Begin Information shown

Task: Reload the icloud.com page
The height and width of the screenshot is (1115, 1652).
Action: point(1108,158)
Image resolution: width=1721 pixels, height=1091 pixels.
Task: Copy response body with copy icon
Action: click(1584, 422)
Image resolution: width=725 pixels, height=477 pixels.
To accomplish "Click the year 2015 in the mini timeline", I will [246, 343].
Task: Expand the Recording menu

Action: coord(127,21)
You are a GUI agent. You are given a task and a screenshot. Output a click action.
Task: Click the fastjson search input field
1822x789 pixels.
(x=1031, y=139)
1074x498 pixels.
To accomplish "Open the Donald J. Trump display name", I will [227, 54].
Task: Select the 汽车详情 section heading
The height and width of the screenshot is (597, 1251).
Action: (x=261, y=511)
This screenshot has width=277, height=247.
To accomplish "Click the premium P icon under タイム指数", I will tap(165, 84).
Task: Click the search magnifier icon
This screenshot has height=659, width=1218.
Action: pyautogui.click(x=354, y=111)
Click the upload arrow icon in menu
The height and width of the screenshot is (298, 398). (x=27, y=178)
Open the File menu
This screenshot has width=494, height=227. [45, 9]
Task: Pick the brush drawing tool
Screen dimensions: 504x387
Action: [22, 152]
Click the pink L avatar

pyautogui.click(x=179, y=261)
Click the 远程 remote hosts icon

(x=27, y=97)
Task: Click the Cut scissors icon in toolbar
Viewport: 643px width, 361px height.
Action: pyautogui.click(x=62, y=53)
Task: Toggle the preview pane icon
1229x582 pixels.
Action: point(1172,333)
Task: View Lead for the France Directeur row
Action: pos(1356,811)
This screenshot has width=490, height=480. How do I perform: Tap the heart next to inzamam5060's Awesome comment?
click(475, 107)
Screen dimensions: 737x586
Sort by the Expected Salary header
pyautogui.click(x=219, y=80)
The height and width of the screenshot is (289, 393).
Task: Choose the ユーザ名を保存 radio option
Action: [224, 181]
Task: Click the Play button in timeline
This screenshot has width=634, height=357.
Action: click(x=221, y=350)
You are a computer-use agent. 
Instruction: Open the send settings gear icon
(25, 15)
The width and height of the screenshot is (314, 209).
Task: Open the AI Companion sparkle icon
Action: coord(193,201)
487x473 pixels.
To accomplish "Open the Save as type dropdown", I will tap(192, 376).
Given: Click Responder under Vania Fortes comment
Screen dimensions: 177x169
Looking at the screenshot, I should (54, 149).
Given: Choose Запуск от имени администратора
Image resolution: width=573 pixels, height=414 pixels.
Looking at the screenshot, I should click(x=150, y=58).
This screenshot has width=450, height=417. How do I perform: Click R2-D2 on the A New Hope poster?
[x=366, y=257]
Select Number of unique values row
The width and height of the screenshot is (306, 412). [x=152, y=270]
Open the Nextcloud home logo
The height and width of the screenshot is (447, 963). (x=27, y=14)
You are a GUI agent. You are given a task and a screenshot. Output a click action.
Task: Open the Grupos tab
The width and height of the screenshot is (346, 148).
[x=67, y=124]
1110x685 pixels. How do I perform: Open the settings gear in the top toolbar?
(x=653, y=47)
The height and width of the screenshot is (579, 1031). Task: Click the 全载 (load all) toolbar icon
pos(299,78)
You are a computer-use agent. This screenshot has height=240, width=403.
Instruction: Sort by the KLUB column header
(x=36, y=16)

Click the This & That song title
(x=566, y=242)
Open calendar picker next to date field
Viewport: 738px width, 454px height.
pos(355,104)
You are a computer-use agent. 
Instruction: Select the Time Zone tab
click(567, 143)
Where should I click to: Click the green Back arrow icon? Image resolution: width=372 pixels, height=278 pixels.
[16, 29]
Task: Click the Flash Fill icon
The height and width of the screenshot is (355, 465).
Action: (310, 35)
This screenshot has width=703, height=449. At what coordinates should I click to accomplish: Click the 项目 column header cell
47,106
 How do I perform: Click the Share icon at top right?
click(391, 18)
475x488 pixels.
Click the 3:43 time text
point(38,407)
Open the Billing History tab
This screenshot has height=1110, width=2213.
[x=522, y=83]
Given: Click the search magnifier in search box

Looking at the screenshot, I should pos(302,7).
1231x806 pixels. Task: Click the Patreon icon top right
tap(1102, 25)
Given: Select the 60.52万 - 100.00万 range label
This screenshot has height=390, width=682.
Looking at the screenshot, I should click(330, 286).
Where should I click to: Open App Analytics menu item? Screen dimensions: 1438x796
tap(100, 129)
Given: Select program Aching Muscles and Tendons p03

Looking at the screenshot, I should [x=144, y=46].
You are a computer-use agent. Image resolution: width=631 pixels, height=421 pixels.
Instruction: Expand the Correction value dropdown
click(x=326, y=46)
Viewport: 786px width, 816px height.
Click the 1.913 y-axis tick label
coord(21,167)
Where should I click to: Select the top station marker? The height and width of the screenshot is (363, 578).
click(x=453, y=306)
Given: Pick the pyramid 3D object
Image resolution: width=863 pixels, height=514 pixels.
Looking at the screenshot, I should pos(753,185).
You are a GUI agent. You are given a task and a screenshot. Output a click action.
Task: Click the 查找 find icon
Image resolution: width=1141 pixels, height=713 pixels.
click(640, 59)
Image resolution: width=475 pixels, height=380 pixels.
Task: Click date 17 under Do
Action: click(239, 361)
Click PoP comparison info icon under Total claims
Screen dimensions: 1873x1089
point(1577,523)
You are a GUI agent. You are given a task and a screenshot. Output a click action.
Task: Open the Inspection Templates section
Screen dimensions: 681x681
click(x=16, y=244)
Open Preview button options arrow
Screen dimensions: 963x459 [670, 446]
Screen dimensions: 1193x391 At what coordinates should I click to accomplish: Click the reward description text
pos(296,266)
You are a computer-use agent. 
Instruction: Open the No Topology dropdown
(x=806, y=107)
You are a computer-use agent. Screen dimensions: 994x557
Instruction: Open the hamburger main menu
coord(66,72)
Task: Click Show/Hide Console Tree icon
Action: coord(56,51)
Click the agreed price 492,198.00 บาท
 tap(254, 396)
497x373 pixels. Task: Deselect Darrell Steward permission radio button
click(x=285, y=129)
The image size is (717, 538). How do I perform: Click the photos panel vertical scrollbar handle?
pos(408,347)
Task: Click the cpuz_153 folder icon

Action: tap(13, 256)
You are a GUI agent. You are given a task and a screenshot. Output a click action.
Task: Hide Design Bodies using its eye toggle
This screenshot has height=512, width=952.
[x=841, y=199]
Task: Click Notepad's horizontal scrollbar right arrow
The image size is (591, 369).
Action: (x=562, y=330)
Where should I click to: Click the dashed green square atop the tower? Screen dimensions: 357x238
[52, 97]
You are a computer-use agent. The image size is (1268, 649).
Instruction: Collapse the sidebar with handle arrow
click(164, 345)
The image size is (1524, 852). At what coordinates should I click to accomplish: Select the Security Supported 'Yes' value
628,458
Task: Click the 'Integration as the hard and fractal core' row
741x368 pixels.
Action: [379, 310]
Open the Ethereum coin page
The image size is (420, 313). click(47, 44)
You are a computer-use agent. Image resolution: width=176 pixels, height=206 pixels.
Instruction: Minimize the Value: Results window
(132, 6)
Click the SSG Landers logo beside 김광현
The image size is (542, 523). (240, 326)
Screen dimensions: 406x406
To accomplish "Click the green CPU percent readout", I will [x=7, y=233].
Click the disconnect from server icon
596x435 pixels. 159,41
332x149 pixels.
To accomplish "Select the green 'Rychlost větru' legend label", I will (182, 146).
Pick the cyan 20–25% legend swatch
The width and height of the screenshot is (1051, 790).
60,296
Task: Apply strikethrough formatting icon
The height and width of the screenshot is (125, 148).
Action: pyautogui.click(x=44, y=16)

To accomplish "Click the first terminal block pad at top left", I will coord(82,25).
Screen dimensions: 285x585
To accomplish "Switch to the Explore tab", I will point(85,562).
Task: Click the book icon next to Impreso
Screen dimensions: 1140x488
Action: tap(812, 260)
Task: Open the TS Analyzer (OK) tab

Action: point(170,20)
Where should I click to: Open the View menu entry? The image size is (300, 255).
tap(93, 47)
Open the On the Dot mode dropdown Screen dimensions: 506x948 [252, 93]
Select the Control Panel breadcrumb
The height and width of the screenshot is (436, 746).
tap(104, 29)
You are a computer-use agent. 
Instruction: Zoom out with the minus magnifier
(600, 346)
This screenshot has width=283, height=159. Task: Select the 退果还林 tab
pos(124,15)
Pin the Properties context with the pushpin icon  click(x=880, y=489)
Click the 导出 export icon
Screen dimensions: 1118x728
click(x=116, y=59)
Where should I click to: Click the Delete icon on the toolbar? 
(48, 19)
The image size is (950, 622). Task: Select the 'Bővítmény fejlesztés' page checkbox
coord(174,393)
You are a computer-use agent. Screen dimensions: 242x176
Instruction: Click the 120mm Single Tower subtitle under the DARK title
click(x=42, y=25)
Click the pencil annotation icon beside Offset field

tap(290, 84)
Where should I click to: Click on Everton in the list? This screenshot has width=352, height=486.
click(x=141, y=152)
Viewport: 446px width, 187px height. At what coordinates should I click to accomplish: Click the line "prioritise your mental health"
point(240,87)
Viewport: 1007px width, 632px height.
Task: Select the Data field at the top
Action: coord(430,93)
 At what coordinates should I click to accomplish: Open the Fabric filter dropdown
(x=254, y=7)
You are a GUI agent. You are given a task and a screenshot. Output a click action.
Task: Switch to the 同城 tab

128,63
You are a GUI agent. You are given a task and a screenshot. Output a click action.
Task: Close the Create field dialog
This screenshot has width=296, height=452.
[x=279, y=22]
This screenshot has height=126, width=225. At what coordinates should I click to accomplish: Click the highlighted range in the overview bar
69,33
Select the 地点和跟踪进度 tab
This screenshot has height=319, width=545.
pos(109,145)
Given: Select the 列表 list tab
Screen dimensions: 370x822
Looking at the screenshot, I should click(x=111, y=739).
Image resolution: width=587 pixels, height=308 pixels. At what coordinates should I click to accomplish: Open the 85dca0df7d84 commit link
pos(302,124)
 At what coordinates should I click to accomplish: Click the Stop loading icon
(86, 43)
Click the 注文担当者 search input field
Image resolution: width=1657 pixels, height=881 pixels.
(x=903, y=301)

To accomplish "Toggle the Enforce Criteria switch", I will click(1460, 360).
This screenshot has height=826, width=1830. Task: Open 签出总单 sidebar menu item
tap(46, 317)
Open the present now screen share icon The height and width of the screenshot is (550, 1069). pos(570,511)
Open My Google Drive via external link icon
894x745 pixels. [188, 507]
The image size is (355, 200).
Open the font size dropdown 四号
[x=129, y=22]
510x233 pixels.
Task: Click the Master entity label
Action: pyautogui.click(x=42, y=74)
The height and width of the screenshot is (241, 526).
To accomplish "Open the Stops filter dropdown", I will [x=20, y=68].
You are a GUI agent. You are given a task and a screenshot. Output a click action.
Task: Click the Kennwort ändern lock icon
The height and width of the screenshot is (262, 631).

End Information shown

--- What you need to do ---
Rewrite the data from the line containing "Where should I click to: Click the dashed" through the line containing "pos(124,15)", inclusive, with "Instruction" changed to "Goal" everywhere and nothing else altered.

--- The answer ---
Where should I click to: Click the dashed green square atop the tower? Screen dimensions: 357x238
[52, 97]
You are a computer-use agent. The image size is (1268, 649).
Goal: Collapse the sidebar with handle arrow
click(164, 345)
The image size is (1524, 852). At what coordinates should I click to accomplish: Select the Security Supported 'Yes' value
628,458
Task: Click the 'Integration as the hard and fractal core' row
741x368 pixels.
Action: [379, 310]
Open the Ethereum coin page
The image size is (420, 313). click(47, 44)
You are a computer-use agent. Image resolution: width=176 pixels, height=206 pixels.
Goal: Minimize the Value: Results window
(132, 6)
Click the SSG Landers logo beside 김광현
The image size is (542, 523). (240, 326)
Screen dimensions: 406x406
To accomplish "Click the green CPU percent readout", I will [x=7, y=233].
Click the disconnect from server icon
596x435 pixels. 159,41
332x149 pixels.
To accomplish "Select the green 'Rychlost větru' legend label", I will (182, 146).
Pick the cyan 20–25% legend swatch
The width and height of the screenshot is (1051, 790).
60,296
Task: Apply strikethrough formatting icon
The height and width of the screenshot is (125, 148).
Action: pyautogui.click(x=44, y=16)

To accomplish "Click the first terminal block pad at top left", I will coord(82,25).
Screen dimensions: 285x585
To accomplish "Switch to the Explore tab", I will point(85,562).
Task: Click the book icon next to Impreso
Screen dimensions: 1140x488
Action: tap(812, 260)
Task: Open the TS Analyzer (OK) tab

Action: point(170,20)
Where should I click to: Open the View menu entry? The image size is (300, 255).
tap(93, 47)
Open the On the Dot mode dropdown Screen dimensions: 506x948 [252, 93]
Select the Control Panel breadcrumb
The height and width of the screenshot is (436, 746).
tap(104, 29)
You are a computer-use agent. 
Goal: Zoom out with the minus magnifier
(600, 346)
This screenshot has width=283, height=159. Task: Select the 退果还林 tab
pos(124,15)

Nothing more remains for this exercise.